Character creation - I found it odd that I could choose a face but not a name, until I found that the voice acting includes
Graphics - really well done, far beyond what I expect from an indie project. Yes, professional games are flashier, but the quality was good and I had no complaints besides what my video card was doing.
Audio - good enough, I liked the voice acting, which was reasonably well done. There was a bit of disconnect between what the trainer would say "You want a piece of me, tough guy?" and what was written, which was far more friendly. The training AI made me grin several times.
Characters - really don't exist outside of the training people in the demo. As I said, I liked the training AI, and the options between nice/mean/snarky were great. However, once done with the training, the demo consists of get mission, kill enemies, upgrade gear, repeat.
Ground - Fun enough, though early battles consist of 'two masses of troops rush together. Most stand at range and shoot, some pull out blades and get in close'. More variety of enemies would have been good, as would have been more importance of cover. As it was, fighting against the Drones and the Salvation, it was simply easiest and fastest to berserker charge their lines and cut them to pieces with a left-right-left-right combo. I found it odd that I could keep up with a Salvation running directly away from me - I feel that she should have been able to outpace me, since the Salvation are supposed to be the agile, fragile enemies. I also feel that I shouldn't have been able to go toe to toe with Drones in melee and win as easily as I did.
I would have loved to have ground combat with vehicles and air support, particularly if vehicles would require specific anti-tank weapons. The fact that everything is destroyable with the primary weapon gives little incentive to buy and use the grenade launcher (which acts like a missile launcher.)
I see from the features that eventually enemy defenses will include fliers and vehicles, but that the invasion force will consist of 20 troops. This will increase the difficulty, but I would have preferred the option of having allied air and armor support.

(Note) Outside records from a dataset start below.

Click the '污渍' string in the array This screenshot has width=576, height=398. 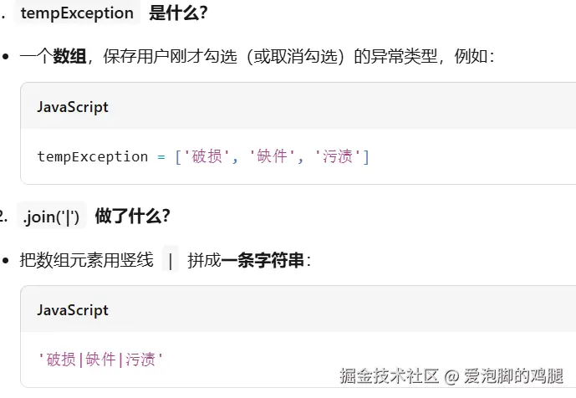click(x=337, y=156)
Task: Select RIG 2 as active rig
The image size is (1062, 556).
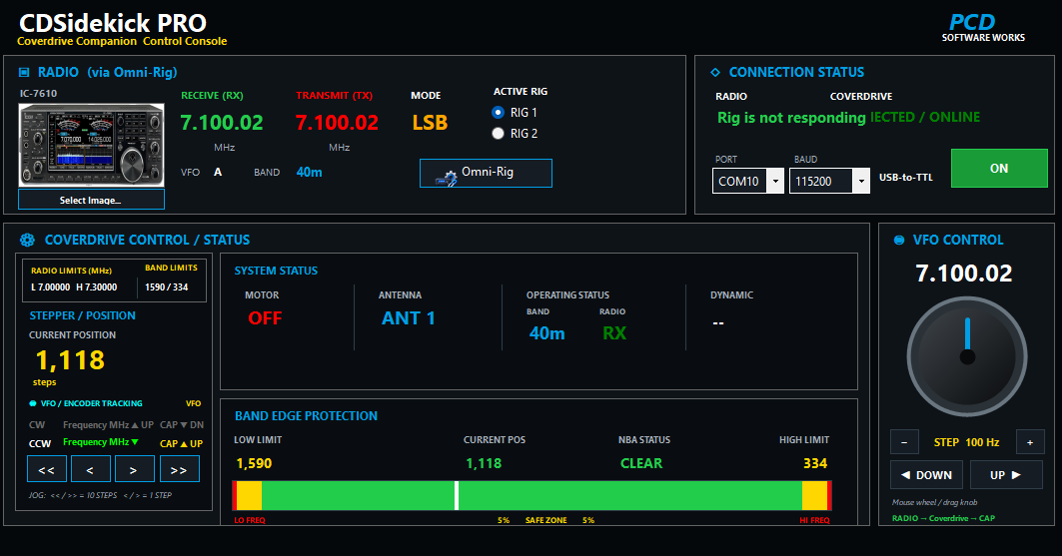Action: point(498,133)
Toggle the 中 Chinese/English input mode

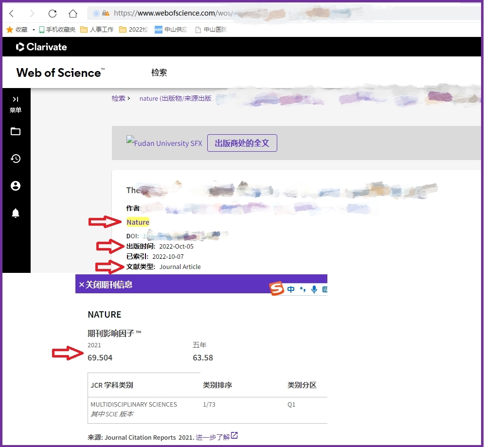(291, 289)
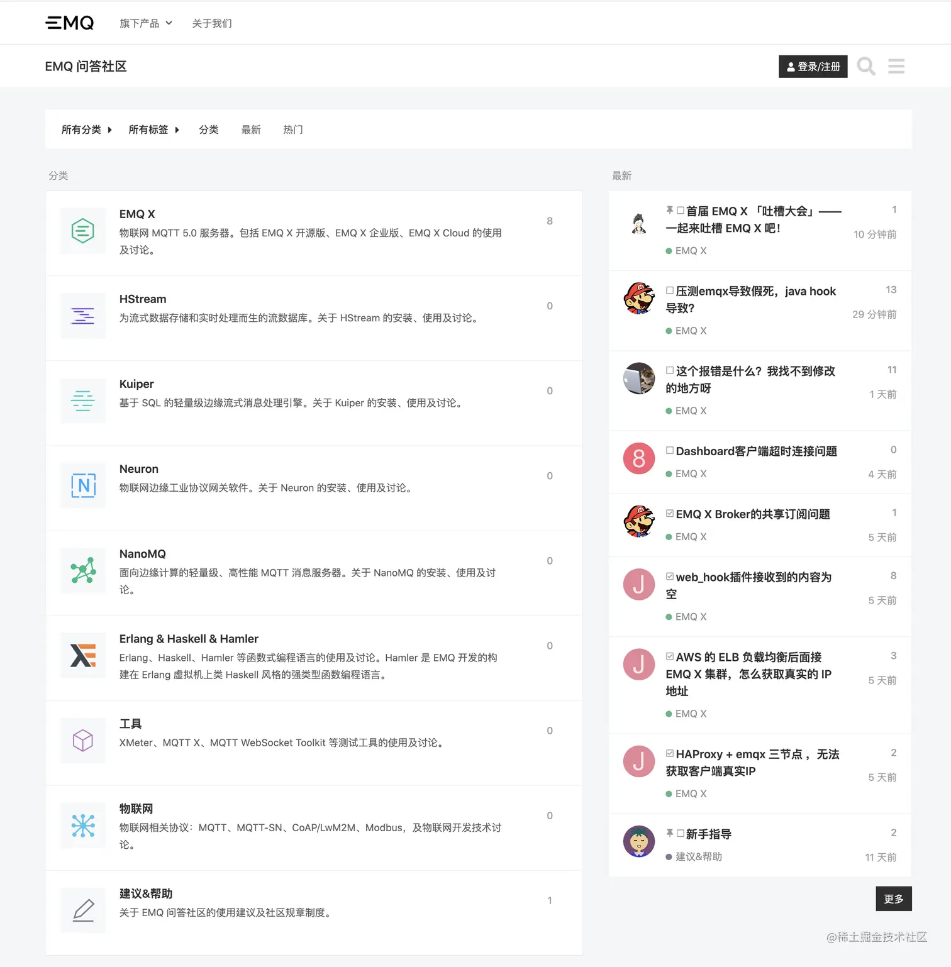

Space - Also fairly fun, but I found traveling through jump space or the wormhole more fun then fighting. Fighting felt boring since everyone has the same rough profile in the demo and fires the same weapons. The Drone fighters I engaged were more resilient then their ground counterparts, which added slightly to the challenge. Once again, the website says that the enemy forces will eventally have capital ships (battleships), but I would prefer to have (and command) a variety of capital ships from frigates to battleships, on both sides of the battlefield.

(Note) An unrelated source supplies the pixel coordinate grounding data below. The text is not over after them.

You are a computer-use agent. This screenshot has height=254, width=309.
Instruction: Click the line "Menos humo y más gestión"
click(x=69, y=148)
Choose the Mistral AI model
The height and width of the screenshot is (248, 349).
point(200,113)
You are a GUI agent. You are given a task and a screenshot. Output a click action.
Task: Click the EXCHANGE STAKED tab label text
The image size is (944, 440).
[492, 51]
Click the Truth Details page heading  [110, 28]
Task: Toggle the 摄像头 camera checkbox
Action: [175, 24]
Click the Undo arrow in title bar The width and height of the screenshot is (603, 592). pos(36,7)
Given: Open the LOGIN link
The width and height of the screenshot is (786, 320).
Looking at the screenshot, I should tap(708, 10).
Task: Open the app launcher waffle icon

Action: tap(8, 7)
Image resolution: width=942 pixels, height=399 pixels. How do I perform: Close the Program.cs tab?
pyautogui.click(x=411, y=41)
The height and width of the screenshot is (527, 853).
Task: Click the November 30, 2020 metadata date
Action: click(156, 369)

Upgrading: There's no real options. You get a better version of the same weapons, and everyone uses roughly the same weapons. Also, the tutorial does not cover skill points - basically your talent tree. It's a 4x4 set of options covering defense (health, armor, health regen), offense (damage increases, making shooting better for Free Nations. Since blades are simply better, I didn't feel bothered to go down that tree at all), more stim options or the ability to hold more stims in general.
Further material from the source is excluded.